Introduction
Managing proper relation between tables have always been a big issue in the relational database. It plays a big role in terms of modeling and normalization. SQL Server lets us do so many crazy things without any prior warning, even when we are doing improper table relations. Applications may be working just fine, but there could be presents of big mass at the table relation levels.

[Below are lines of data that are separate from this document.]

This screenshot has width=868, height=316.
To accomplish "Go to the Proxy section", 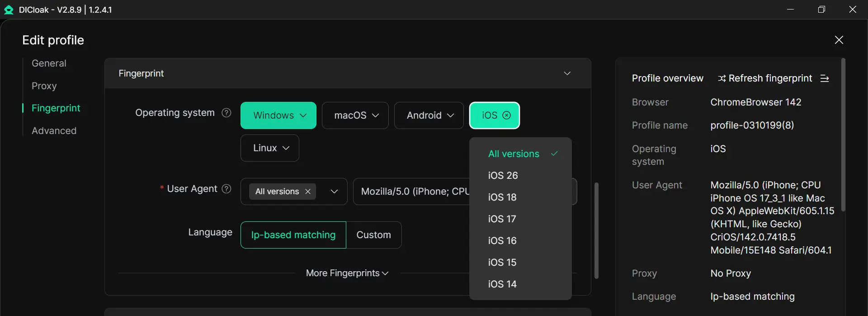I will click(44, 86).
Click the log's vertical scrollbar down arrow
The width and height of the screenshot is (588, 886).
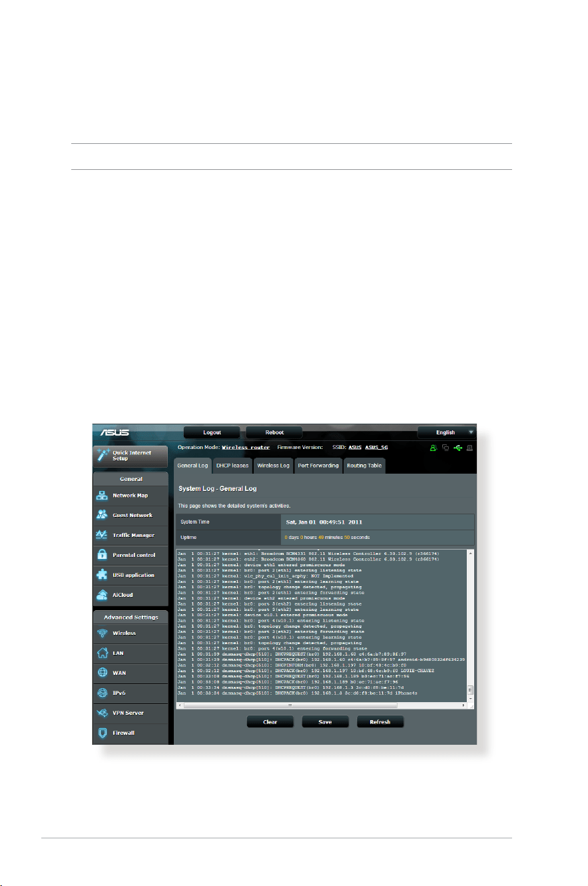click(x=471, y=697)
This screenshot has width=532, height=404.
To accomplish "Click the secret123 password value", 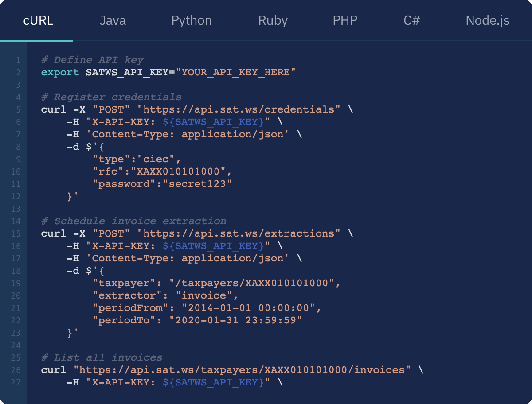I will pos(200,183).
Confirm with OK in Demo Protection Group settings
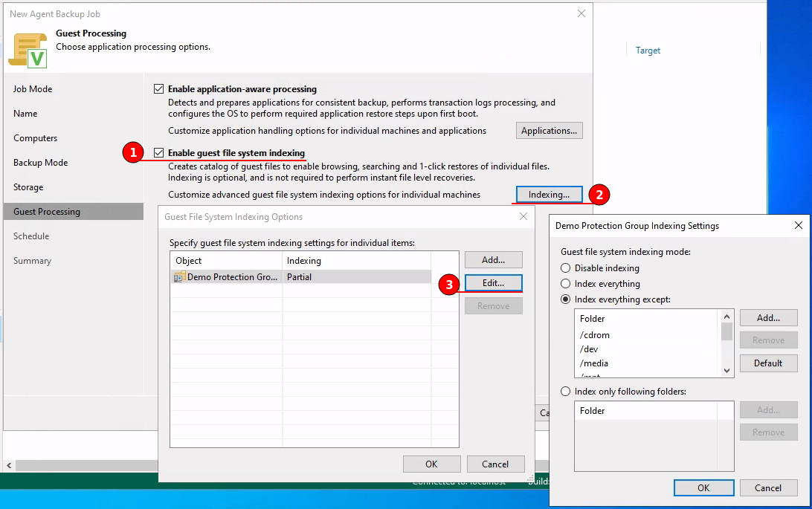The image size is (812, 509). point(703,488)
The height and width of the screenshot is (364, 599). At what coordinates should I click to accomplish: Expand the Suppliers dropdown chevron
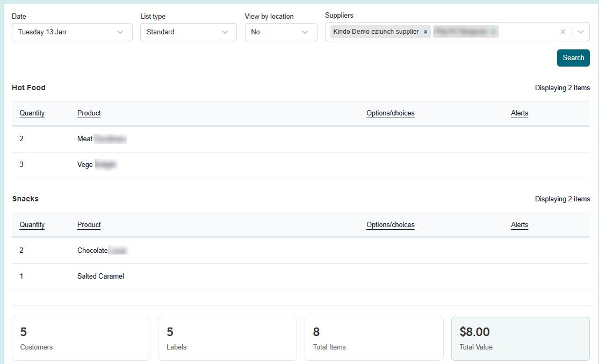(x=581, y=32)
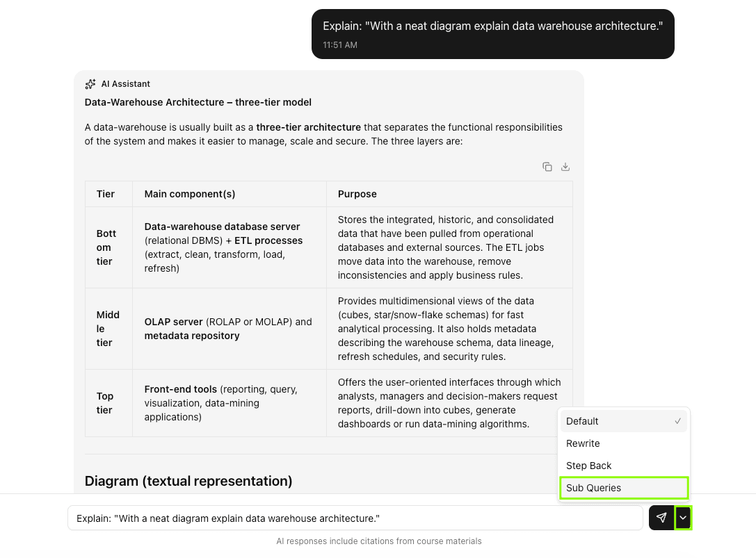Click the Tier column header

click(x=104, y=194)
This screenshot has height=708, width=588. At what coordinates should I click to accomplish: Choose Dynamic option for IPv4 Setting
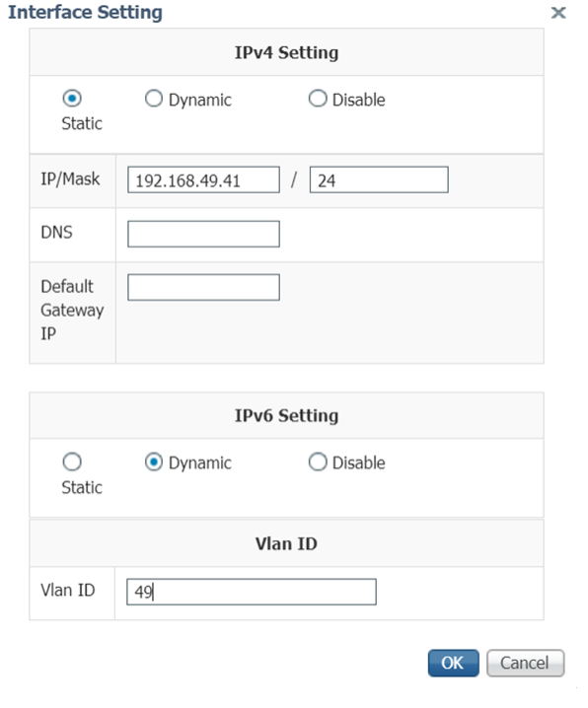[x=154, y=99]
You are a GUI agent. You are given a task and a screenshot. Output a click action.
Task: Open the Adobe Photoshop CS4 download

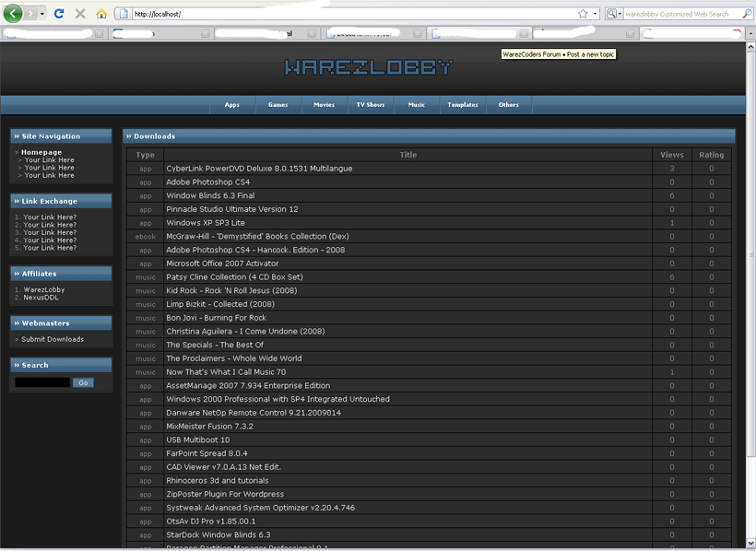[207, 182]
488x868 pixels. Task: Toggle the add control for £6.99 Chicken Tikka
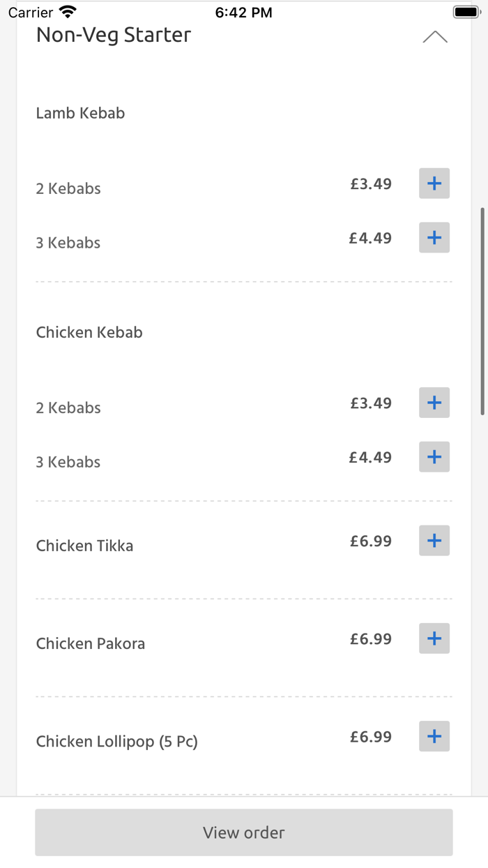click(434, 540)
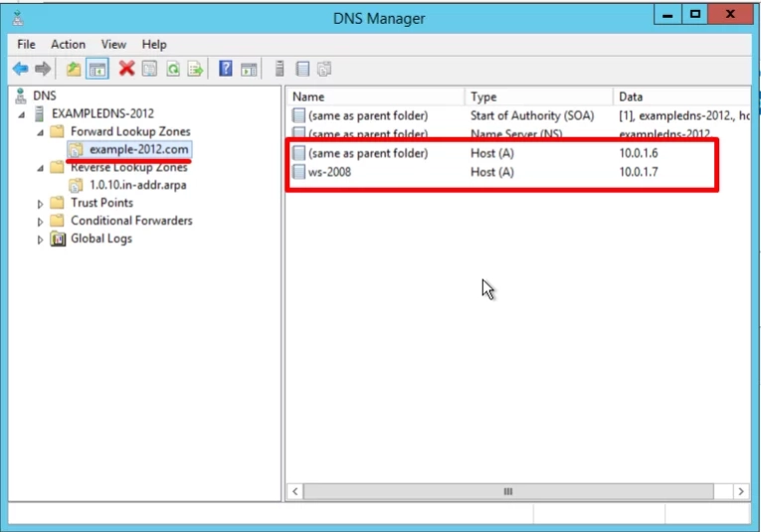Click the New Server toolbar icon
Screen dimensions: 761x532
tap(280, 69)
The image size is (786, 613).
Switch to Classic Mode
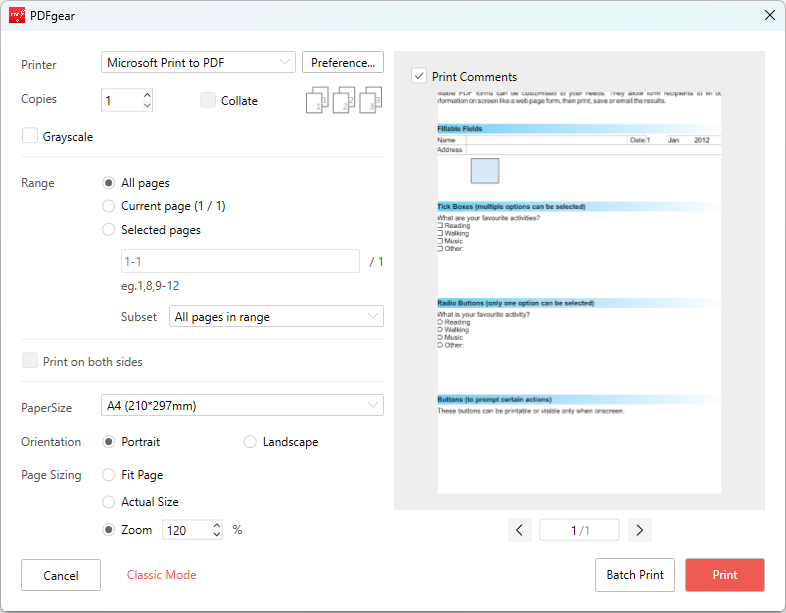[161, 575]
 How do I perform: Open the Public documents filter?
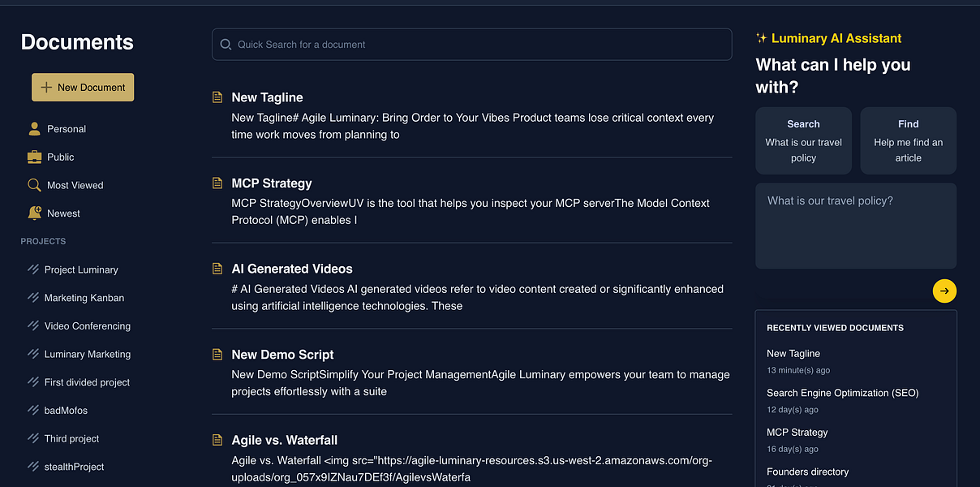60,157
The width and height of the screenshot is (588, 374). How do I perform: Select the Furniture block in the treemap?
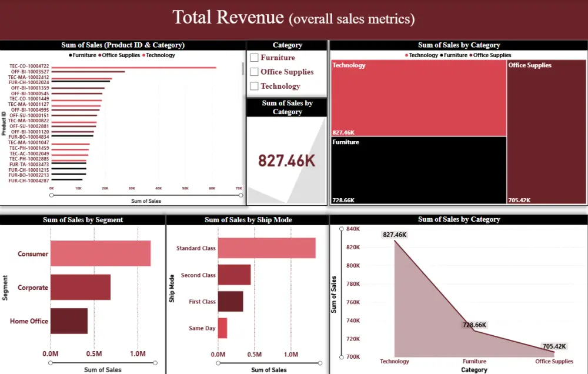click(417, 171)
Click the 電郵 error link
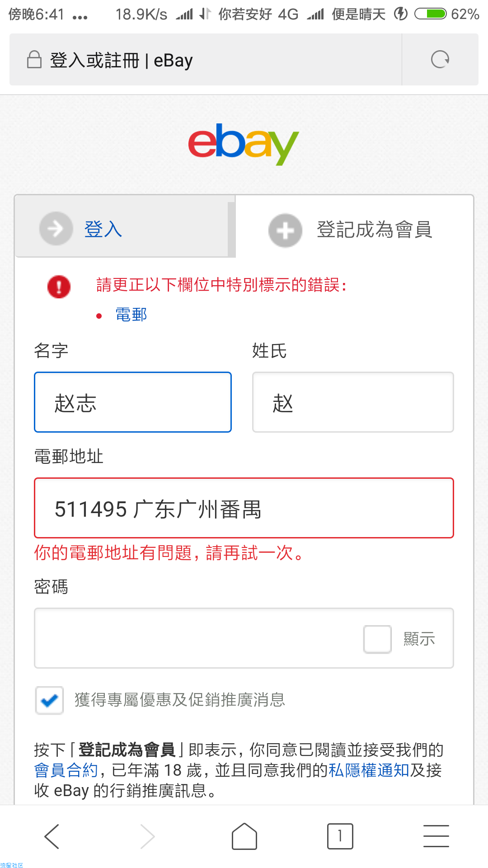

Today I am trying to make a SQL query which will help to find table Hierarchy or Generation for each table at the relational database.
Background
In words, A Good Relation Database means there is:
- Presence of at least one table that has no dependencies
- An absence of any circulation flow at table relations
Here is a sample good relational database design:
And if you are thinking about the worst one, here it is:
If the database table number is small in size, it’s easy to get all the information with the design diagram. But if you have so many tables and even with different schemas, it’s hard to line them all with a single step.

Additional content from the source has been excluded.